Barry Tuckwell, the renowned Australian horn player, passed away last week. He was 88.
Born into a musical family, Tuckwell began playing the horn at age 13. By 15 he was playing professionally as third horn of the Melbourne Symphony Orchestra. A year later, he joined the Sydney Symphony Orchestra under Eugene Goossens. He soon moved on to perform in Britain’s Hallé Orchestra under Sir John Barbirolli. At age 24, he was principal horn of the London Symphony Orchestra.
In 1968, Tuckwell left orchestra playing to focus on a solo career. He commissioned numerous works for the horn repertoire by composers including Gunther Schuller, Oliver Knussen, Richard Rodney Bennett, Thea Musgrave, and Ian Hamilton. Later, he was active as a conductor (founding the Maryland Symphony Orchestra in 1982) and teacher.
Here is Barry Tuckwell’s 1972 recording of Mozart’s Horn Concerto No. 4 in E-Flat Major, K. 495 with Sir Neville Marriner and the Academy of St. Martin in the Fields. Mozart described this piece as “Ein Waldhorn Konzert für den Leutgeb,” or “a hunting horn concerto for Leutgeb. (It was written for Austria’s preeminent horn player, Joseph Leutgeb.) The second movement (Romance) unfolds as a serene, operatic aria, while the final movement is filled with the adventure of the hunt.

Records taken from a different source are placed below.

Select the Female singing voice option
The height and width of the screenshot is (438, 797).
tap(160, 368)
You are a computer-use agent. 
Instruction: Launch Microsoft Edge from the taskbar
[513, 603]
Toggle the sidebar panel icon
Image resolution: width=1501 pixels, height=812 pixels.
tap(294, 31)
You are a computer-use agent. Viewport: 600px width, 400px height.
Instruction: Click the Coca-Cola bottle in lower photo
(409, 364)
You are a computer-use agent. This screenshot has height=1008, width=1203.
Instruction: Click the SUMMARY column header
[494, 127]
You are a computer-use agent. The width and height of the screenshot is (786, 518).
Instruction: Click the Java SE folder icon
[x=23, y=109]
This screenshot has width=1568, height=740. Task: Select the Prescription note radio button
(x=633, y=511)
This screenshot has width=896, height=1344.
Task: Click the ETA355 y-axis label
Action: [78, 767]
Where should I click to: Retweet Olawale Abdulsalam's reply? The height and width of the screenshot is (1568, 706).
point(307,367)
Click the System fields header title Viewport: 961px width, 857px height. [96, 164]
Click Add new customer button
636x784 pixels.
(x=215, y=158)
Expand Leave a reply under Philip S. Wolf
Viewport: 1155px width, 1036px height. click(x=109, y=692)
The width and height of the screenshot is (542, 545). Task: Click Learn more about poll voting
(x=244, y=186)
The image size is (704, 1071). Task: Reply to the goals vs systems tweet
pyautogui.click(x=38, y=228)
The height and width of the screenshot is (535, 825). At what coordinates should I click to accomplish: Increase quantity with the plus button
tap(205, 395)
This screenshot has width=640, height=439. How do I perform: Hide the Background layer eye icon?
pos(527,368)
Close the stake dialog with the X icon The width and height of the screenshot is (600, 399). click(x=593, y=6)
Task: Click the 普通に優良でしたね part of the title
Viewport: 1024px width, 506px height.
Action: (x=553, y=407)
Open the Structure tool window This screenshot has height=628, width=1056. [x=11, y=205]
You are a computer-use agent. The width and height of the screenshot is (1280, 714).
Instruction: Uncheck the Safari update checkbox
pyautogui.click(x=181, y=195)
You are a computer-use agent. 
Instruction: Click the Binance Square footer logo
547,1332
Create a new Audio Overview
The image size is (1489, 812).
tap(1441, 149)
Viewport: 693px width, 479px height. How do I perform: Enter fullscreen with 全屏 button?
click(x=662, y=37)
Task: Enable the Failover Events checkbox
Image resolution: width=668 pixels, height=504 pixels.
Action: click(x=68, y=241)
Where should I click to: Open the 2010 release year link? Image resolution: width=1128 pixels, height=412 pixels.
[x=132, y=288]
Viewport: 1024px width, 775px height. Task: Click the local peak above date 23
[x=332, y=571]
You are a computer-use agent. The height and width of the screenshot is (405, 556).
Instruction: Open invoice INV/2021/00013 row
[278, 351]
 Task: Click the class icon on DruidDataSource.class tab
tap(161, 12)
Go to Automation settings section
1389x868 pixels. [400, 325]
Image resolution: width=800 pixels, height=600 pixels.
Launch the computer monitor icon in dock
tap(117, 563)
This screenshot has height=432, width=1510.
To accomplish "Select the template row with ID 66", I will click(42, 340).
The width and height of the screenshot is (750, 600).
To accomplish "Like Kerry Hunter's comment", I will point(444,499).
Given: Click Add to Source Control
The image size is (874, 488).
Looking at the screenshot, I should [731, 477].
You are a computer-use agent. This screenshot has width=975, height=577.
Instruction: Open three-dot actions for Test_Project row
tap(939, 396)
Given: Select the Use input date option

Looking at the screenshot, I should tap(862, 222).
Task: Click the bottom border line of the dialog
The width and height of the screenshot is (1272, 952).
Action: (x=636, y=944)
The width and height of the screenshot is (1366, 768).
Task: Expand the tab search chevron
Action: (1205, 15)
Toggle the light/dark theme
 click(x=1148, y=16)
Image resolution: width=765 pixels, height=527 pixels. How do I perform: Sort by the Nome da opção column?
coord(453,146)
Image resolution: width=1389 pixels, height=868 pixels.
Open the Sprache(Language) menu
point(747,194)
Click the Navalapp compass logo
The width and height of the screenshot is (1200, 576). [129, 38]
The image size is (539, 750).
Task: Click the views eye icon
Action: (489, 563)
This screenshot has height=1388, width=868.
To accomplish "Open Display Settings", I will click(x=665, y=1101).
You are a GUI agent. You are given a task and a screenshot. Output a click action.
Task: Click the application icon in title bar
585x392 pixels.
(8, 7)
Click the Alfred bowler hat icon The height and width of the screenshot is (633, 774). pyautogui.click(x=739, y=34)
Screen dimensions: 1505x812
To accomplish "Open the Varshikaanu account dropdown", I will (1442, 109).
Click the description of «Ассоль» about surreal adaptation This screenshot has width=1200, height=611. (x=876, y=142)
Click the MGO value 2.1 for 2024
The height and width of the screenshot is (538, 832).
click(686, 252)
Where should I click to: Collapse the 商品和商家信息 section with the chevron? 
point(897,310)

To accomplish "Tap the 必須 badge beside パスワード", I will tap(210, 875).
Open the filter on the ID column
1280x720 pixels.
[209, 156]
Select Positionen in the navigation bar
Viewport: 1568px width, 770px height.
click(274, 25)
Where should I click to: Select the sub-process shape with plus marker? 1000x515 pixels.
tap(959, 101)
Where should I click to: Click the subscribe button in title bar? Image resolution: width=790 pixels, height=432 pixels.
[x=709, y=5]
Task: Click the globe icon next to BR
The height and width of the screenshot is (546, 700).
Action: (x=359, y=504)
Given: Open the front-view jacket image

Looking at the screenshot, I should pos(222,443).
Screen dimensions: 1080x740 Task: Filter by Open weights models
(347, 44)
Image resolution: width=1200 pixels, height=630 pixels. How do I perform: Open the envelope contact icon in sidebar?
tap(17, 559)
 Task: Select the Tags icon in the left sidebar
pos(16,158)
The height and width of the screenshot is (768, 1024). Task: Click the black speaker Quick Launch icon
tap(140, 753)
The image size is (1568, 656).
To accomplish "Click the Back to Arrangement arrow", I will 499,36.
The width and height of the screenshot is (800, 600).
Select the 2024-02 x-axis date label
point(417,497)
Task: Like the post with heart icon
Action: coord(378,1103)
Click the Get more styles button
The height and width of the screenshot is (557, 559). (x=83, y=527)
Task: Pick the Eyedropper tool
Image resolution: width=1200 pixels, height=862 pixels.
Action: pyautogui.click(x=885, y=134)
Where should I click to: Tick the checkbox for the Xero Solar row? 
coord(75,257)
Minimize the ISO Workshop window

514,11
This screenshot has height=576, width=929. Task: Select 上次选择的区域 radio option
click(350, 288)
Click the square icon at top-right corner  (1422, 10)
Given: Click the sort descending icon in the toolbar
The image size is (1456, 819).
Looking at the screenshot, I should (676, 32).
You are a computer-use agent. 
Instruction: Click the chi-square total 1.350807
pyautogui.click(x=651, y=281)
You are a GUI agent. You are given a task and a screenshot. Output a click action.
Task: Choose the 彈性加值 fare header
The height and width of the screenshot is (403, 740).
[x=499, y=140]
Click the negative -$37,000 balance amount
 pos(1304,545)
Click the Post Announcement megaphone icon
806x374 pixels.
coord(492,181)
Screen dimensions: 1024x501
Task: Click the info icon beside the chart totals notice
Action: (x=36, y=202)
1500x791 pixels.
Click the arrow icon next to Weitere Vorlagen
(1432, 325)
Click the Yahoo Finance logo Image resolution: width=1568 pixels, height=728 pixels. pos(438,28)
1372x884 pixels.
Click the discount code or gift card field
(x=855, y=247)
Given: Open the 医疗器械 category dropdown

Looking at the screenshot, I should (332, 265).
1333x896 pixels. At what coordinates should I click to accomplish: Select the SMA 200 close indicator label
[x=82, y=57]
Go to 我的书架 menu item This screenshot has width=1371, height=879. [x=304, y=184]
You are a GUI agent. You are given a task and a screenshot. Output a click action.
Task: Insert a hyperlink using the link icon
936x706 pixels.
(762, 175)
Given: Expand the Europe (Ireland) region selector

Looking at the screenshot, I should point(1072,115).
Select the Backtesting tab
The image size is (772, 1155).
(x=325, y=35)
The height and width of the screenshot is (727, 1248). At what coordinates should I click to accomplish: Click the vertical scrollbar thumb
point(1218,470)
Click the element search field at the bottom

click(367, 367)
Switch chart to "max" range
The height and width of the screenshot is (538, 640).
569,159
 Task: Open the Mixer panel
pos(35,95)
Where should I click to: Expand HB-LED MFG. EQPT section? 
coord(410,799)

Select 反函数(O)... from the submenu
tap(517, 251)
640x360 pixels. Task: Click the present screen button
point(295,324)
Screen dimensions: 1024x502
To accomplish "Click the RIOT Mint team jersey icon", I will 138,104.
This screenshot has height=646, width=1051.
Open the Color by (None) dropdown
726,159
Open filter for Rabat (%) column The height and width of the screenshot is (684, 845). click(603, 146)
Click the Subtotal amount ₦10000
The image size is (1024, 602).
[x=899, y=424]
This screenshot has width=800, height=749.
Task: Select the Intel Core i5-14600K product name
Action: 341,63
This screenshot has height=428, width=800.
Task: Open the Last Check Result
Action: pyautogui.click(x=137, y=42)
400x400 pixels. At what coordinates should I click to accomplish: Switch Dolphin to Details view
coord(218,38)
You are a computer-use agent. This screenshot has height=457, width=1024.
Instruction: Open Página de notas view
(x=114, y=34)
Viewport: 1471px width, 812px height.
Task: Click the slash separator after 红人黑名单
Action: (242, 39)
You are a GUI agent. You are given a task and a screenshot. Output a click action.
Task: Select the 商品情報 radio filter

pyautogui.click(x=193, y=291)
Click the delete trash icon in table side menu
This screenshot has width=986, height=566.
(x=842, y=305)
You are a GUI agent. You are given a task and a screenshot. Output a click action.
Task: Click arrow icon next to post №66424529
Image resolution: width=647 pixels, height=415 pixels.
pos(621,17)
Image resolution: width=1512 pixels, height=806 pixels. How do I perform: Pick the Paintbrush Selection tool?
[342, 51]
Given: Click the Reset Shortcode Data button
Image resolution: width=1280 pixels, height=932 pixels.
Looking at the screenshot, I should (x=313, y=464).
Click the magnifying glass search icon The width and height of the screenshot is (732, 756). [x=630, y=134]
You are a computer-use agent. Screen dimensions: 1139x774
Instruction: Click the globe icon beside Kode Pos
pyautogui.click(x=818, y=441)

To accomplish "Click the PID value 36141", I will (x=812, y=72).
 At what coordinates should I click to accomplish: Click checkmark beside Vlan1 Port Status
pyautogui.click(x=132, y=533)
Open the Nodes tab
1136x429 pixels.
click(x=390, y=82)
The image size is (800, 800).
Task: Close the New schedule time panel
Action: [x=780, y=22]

Here is an excerpt from Benjamin Britten’s Serenade for tenor, horn and strings, Op.31. Tuckwell joins Sir Peter Pears on this 1964 recording with the London Symphony Orchestra. The haunting “Elegy” is a setting of William Blake’s The Sick Rose. As the music drifts through a nightmarish soundscape, the horn is a voice of searing lament. Listen to the way the underlying “throbbing” rhythm in the strings and wandering bass pizzicato evoke an unsettling sense of detachment and alienation.